Mr. Sroka said Mr. Biden’s overall performance is up and down.
“It almost seems like with every step forward there is a step back,” he said.
Maggie Kain, a Sanders supporter from Rhode Island, said Mr. Sanders has continued to garner a strong following because his backers want to make sure they have a voice in authoring the party platform at the Democratic National Convention.
Ms. Kain said it shows how much Mr. Sanders’ message has inspired activists across the country and provides a road map for Mr. Biden if he wants to generate more excitement about his campaign.
“If he wants to get the people — the youth that are out in these Black Lives Matter marches — if he wants them to be as excited for him as they are for Bernie, it would benefit him greatly to be stronger on the issues they care about,” Ms. Kain said.

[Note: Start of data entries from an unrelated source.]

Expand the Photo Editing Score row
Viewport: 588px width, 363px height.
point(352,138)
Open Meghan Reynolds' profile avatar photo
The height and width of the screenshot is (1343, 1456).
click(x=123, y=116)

She said Mr. Biden is missing an opportunity by refusing to back full-blown marijuana legalization, which activists see as a way to move away from some of the racial bias in policing.
“I don’t understand why the Democratic candidate doesn’t understand which way the wind is blowing, and that makes me concerned about who he is listening to,” she said. “That frustration is certainly felt among progressive activists.”
Yet Mr. Trump’s name at the top of the Republican ticket will go a long way to paper over those frustrations, Ms. Kain said.
“I think people are very enthusiastic regardless of who they vote for in the primary because this message of voting against Trump is so big,” she said.
Mr. Biden holds an 8-percentage-point lead over Mr. Trump in national polls, according to the latest Real Clear Politics average of polls. He is also running ahead of the Republican in most battleground state polls.
Stephen Farnsworth, a political science professor at the University of Mary Washington, said the fact that Mr. Biden isn’t mopping up just about every vote at this point in the primary contests is not a surprise.
“Activists on both sides of the political divide often find themselves frustrated by the barriers to change that exist in national politics,” he said. “What you are seeing with the Democratic primaries in recent weeks is a preference being expressed by some Democratic votes that Biden move in a more liberal direction.”
It is not a bad omen for Mr. Biden, Mr. Farnsworth said.
“Party activists often find themselves with the choice of falling in line, or standing on the sidelines and helping the other party,” he said. “Generally speaking, activists get in line come November.”